# Convolutional Neural Network (CNN) for MNIST Classification

## Introduction
In this notebook, we will explore the implementation of a Convolutional Neural Network (CNN) for the classification of the MNIST dataset. The MNIST dataset is a widely-used benchmark dataset in the field of machine learning, consisting of handwritten digits.

## Objective
The main objective of this notebook is to demonstrate the effectiveness of CNNs in classifying handwritten digits and to provide a step-by-step guide on building and training a CNN model using the TensorFlow library.

## Author
- **Jose Ruben Garcia Garcia**
- March 2024

## Reference
- Practical Machine Learning Python Problems Solver


# Creation

## Model Architecture and Parameters
The CNN model consists of several layers, each serving a specific purpose:

- **Convolutional Layers (`Conv2D`)**: Two convolutional layers with 32 and 64 filters, respectively, are used to extract features from the input images. These layers employ the ReLU activation function to introduce non-linearity.
  
- **MaxPooling Layers (`MaxPooling2D`)**: After each convolutional layer, a max-pooling layer with a 2x2 kernel size is applied to downsample the features and reduce computational complexity.
  
- **Dropout Layers (`Dropout`)**: Dropout layers are included to prevent overfitting by randomly deactivating neurons during training. Dropout rates of 0.25 and 0.5 are used after the convolutional and fully connected layers, respectively.
  
- **Fully Connected Layers (`Dense`)**: Two fully connected layers with ReLU activation are added for classification. The final layer uses the softmax activation function to output probabilities for each class.

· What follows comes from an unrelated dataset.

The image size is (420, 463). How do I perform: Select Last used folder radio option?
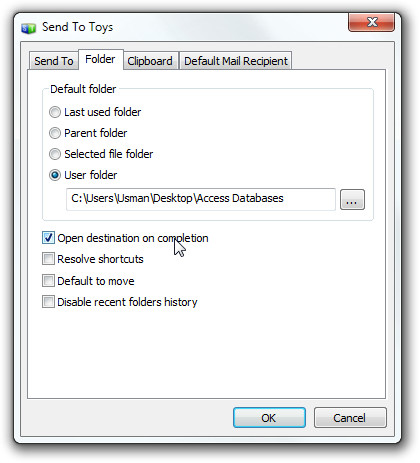[x=55, y=112]
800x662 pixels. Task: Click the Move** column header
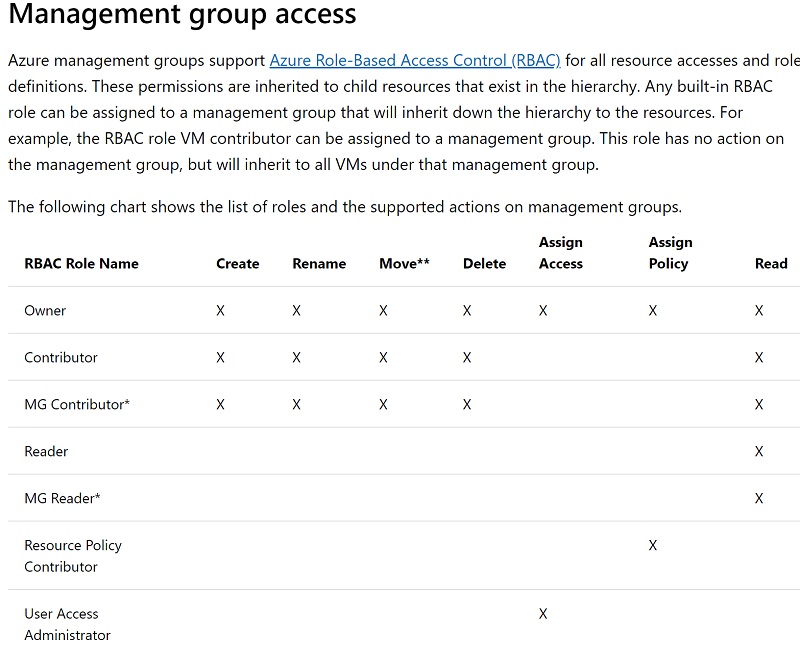(x=404, y=264)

## Model Compilation and Training
The model is compiled using categorical cross-entropy loss and the Adadelta optimizer. The training process involves feeding the training data through the model for a specified number of epochs, with a batch size of 128. The model's performance is monitored using validation data to ensure generalization.

## Evaluation
After training, the model is evaluated using the test dataset to assess its performance on unseen data. The choice of evaluation metrics, including test loss and accuracy, was deliberate. Test loss provides a quantitative measure of the model's predictive error, allowing us to understand how well the model is performing in terms of minimizing prediction errors. On the other hand, accuracy measures the proportion of correctly classified instances, providing insights into the overall predictive capabilities of the model. By analyzing these metrics, we gain a comprehensive understanding of the model's performance and its ability to generalize to new, unseen data. This rigorous evaluation process is essential for assessing the model's reliability and guiding further improvements

## Conclusion
the development of this Convolutional Neural Network (CNN) model for MNIST classification has yielded valuable insights into the intricacies of image classification and deep learning methodologies. Through the iterative process of model design, training, and evaluation, several key conclusions emerge. Firstly, the effectiveness of CNN architectures in extracting hierarchical features from images is underscored, showcasing their robustness in handling complex data structures. Additionally, the significance of preprocessing techniques such as normalization and data augmentation in enhancing model performance becomes apparent, highlighting the importance of data preparation in machine learning workflows. Furthermore, the impact of hyperparameter tuning and optimization strategies on model convergence and generalization is evident, emphasizing the need for systematic experimentation and fine-tuning. Overall, this project not only demonstrates my proficiency in implementing advanced machine learning techniques but also underscores the importance of methodical approach and critical analysis in model development.



In [None]:
import keras
from keras.datasets import mnist
from keras.models import Sequential
from keras.layers import Dense, Dropout, Flatten
from keras.layers import Conv2D, MaxPooling2D
from keras import backend as K

# Parameters
batch_size = 128
num_classes = 10
epochs = 9

# Input image dimensions
img_rows, img_cols = 28, 28

# Load and preprocess the MNIST dataset
(x_train, y_train), (x_test, y_test) = mnist.load_data()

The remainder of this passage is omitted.